I wrote "Worth" for that, but the same thing with the Godzilla movies, which are fanciful. But there’s a core emotion value that we hope to access with the audience, and 9/11 is an idea of an apocalyptic idea that we’ve all witnessed in real time. I think it’s impossible to make a disaster movie post-9/11 without being in conversation with the reality of 9/11.
Given your own expertise, and your rise—what’s the best Hollywood screenwriting advice you’ve received?
I don’t know about the Hollywood side of it, but I do think in terms of screenwriting and any story, there’s the classic “write what you know,” which I always bristled at, because when I was starting as a kid, you literally don’t know anything. You haven’t had the experiences. But I think if you take it a little more figuratively, it’s the best advice you could ever take. Which is that, it’s not about writing stories that you’ve literally gone through or characters that you literally know, but that if you can’t find within the story that you’re telling, something that you can connect to in a specific, personal way, even if it’s through the lens of you’re writing a monster movie and you’ve never experienced monsters, but you’re grounding that some way in the reality that you’ve experienced.

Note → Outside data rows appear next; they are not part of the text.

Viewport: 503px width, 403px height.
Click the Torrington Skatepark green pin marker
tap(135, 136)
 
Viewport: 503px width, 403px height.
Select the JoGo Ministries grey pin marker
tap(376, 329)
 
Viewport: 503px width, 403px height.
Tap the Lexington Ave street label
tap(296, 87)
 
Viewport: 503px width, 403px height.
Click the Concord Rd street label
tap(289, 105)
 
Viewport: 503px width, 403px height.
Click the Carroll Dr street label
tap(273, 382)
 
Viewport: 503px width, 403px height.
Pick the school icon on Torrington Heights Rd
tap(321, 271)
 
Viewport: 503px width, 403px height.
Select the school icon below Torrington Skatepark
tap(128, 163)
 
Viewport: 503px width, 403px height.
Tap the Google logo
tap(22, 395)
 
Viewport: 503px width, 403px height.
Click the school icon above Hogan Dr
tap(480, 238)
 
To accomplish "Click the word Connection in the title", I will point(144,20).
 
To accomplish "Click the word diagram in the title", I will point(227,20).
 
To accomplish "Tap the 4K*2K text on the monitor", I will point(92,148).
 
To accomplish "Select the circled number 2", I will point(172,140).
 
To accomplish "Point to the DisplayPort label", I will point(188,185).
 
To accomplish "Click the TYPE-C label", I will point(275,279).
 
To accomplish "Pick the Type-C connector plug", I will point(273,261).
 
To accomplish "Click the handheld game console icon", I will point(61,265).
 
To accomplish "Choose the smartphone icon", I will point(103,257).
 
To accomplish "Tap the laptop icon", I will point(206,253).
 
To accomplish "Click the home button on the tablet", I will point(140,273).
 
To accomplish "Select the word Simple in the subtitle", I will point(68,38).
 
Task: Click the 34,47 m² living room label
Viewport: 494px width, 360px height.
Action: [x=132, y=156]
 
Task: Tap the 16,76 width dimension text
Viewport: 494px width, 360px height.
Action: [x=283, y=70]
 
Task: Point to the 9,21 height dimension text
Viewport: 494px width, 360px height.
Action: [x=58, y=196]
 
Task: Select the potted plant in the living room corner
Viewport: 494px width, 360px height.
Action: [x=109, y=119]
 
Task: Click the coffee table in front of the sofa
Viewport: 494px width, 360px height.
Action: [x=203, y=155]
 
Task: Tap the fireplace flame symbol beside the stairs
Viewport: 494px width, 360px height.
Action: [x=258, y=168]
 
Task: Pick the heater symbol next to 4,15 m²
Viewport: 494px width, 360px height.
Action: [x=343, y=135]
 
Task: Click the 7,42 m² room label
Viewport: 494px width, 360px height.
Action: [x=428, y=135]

Or with “Worth,” fortunately I didn’t lose anyone in 9/11, I wasn’t directly involved. I lived through it as we all did. And one of the experience of working on the film was drawing on those emotions that one felt in the aftermath. I can connect with Ken’s desire to jump in and do something to help. I understand that emotional pull, and that frustration and helplessness and anger and desire to intervene. And I understand ... we’ve all experienced lost and moments of grief, so being able to access that while thinking through the characters’ loss and grief, is the only way to do it. It opens up the idea that anyone can write anything, as long as they can access it emotionally, personally, and sensitively.
"Worth" will be available on Netflix on September 3.